Bella prosa, maravillosas figuras literarias poblaban sus letras, y yo nunca fui capaz de meter mano a ésa su herencia más valiosa. Todavía hoy, en casa, las pilas de documentos esperan la mano hacendosa que deberá enviar todo ello a la imprenta.

“¡Hermano, hijo de Satán, ¿por qué me niegas el agua, imbécil?” En la última estación de su vida, este invierno que terminará mañana, Saúl no sólo sufría, sino que alucinaba con demonios, y maldecía a la vida, a sus hermanos, a su hermana, a nuestro padre, y negaba a todos en una actitud que yo quise explicar con la enfermedad. Pero me engañaba, porque Saúl, mi hermano menor, el genio literario de la familia, estaba poseído por un demonio real, no imaginario.

Dije antes que todos sufríamos en casa con él. Sufrir es poco.

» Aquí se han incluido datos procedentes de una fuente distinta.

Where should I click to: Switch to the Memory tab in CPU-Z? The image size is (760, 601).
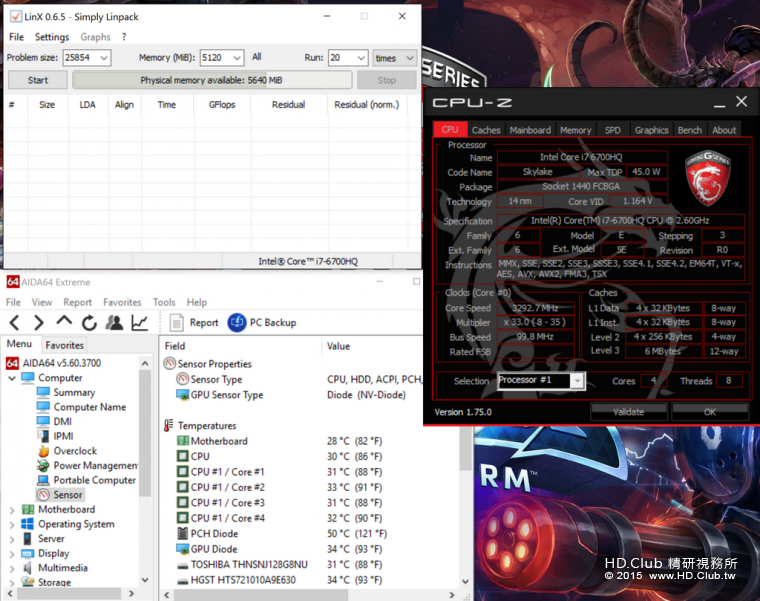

Cuando Saúl empezó a levantarse de la cama, con su cuerpo arqueado y sostenido sólo con las puntas de los pies, mi hermana Sara se desmayó. Cuando, en medio de espumarajos Saúl vertió insultos interminables que no puedo reproducir aquí por vergüenza y por horror, me desmayé yo al pie de su lecho, y mi hermano enfermo por poco no me asesinó armado del atizador de la chimenea, porque mi hermano mayor lo detuvo.

¿Era aquél el demonio bíblico al que las Escrituras atribuyen la posesión de los cuerpos y carnes débiles?

Yo no sé. Lo que sé es que la quebrantada estructura terrenal de Saúl fue utilizada por algo o alguien que se adueñó de su físico. Su alma, por fortuna, se zafó de la demoníaca posesión un minuto antes de su última exhalación, justo a tiempo para comunicarnos a sus seres queridos que lo rodeábamos: “No se preocupen por mí, yo ya soy salvo”.

Sobre un campo algodonero por los rumbos de su tierra adoptiva Tlahualilo, a las 11 de la mañana del primero de marzo, mis hermanos, mi padre y yo, en un sobrevuelo de avión, vaciamos la urna de cristal en la que trajimos las cenizas de Saúl.

En esa tierra, nos contaba él emocionado, pasó los seis meses más duros de toda su vida, habiendo sufrido hambres de días y de semanas completas, aliviadas a medias a veces por algún animal raro que les pasaba a él y sus camaradas por enfrente. Devoraban ellos, víctimas igualmente del hambre que de las más altas ilusiones de redención social, aquellos regalos de la tierra que los salvaron de perecer de inanición, en Tlahualilo.

Desde el aeródromo de Torreón, llegamos al semidesierto. Pasamos por La Popular, por 13 de Marzo, Esmeralda, Venecia, Jauja, Lucero, y por muchos pueblecitos hasta llegar a Tlahualilo y, más allá, al fantasmal Ejido Nuevo México, donde a la par que sufría, en aquel año de 1978 se forjaba el espíritu justiciero de mi hermano, se afianzaban en él los ideales de redención a los que nunca renunció en toda su vida.

Descanse en paz, Saúl, libre ya de sus demonios.